Work task:
Copy each line below in which the word "checkbox" occurs.

[Dataset entries]
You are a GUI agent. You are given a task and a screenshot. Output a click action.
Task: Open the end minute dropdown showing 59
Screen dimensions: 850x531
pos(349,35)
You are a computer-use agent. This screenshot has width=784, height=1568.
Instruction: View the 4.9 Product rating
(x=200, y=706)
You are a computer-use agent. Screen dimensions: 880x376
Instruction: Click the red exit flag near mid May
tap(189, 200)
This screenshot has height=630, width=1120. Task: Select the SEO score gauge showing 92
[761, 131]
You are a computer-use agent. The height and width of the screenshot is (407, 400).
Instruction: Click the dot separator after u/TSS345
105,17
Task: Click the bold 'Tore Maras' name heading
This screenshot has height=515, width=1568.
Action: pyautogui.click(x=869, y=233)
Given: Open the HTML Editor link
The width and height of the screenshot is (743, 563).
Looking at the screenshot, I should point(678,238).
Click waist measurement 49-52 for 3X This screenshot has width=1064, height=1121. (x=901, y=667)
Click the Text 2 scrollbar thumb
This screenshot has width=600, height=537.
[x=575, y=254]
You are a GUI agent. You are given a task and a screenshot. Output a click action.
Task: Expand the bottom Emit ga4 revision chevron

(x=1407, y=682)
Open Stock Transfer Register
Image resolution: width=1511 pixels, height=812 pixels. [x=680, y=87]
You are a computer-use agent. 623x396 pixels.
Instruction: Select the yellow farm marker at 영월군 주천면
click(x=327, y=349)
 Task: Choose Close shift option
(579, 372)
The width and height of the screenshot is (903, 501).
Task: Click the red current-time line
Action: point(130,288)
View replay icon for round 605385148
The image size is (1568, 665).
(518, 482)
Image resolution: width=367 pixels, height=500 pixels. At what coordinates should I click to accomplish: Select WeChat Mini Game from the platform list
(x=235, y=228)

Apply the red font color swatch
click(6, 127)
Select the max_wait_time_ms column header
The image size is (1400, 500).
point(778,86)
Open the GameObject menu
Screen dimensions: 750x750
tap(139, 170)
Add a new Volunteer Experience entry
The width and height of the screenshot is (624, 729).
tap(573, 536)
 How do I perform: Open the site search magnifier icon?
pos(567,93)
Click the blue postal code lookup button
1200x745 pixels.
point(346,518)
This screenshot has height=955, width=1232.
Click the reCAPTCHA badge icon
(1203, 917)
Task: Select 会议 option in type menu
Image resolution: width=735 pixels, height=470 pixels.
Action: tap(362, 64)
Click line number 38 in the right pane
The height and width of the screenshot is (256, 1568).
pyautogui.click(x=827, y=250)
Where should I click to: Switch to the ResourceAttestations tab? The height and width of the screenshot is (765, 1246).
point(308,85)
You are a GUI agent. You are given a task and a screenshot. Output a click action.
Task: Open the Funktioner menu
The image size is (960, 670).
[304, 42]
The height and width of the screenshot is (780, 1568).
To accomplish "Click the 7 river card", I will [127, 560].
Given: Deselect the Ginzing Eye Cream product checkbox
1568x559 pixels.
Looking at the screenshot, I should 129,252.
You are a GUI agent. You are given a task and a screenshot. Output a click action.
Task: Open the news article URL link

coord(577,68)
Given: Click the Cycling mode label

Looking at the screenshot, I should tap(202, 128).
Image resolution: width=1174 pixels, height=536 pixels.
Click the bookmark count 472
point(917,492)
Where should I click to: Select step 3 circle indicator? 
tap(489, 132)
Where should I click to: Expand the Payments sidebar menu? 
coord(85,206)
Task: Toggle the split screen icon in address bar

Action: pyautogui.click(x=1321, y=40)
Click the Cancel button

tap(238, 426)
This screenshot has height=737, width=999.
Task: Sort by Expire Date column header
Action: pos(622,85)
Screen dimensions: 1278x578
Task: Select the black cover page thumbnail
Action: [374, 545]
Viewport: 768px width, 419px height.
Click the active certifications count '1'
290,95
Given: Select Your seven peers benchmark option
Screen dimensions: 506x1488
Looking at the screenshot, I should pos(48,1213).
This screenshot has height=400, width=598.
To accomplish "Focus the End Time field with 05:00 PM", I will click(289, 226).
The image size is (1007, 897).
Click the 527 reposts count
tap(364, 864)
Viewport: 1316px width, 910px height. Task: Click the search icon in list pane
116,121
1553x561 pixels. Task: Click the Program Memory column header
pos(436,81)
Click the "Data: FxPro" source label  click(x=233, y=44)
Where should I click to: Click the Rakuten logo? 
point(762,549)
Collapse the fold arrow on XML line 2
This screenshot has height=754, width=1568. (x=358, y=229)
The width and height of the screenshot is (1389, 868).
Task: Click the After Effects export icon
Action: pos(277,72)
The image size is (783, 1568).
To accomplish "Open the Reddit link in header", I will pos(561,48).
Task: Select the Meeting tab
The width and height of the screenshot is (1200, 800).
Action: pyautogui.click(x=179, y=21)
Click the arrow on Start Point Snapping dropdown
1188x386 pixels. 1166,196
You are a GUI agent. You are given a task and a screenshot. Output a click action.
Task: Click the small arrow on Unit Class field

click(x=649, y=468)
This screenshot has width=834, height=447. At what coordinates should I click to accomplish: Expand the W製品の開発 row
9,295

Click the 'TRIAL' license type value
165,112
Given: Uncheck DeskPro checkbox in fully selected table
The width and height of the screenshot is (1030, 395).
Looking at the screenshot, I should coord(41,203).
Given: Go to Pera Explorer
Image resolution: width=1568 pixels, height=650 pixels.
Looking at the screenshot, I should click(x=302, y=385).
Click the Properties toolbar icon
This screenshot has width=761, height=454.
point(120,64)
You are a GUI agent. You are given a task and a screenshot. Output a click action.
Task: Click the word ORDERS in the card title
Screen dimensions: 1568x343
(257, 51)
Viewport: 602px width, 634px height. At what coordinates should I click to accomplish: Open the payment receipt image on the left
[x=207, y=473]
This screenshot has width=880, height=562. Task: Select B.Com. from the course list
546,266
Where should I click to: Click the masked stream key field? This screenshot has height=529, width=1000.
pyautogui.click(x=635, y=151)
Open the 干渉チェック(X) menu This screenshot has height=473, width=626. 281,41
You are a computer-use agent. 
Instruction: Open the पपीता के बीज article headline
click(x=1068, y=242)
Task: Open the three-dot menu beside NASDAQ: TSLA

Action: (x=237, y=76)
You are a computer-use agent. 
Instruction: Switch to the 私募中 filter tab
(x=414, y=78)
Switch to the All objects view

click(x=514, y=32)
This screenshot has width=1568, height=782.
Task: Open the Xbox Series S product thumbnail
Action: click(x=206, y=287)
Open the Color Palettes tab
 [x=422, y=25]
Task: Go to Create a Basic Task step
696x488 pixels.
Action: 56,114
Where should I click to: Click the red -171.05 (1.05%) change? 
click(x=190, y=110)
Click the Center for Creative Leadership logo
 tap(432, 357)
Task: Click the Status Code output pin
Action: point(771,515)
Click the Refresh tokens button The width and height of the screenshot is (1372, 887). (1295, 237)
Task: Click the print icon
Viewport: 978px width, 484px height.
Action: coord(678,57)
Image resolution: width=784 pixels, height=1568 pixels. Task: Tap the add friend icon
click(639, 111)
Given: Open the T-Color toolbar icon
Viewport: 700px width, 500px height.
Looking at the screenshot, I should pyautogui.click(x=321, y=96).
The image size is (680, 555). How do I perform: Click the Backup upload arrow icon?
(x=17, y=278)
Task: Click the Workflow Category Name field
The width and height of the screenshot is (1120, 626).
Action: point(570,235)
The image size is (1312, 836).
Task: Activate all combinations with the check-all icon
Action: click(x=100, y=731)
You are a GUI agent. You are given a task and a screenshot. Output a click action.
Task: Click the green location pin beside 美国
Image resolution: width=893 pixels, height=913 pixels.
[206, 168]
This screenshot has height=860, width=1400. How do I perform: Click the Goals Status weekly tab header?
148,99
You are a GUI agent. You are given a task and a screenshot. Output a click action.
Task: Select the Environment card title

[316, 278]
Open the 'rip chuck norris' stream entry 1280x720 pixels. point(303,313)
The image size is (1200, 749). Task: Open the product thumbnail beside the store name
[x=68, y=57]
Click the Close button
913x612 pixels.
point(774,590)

Answer for this exercise:
Given: Deselect the Ginzing Eye Cream product checkbox
Given: Uncheck DeskPro checkbox in fully selected table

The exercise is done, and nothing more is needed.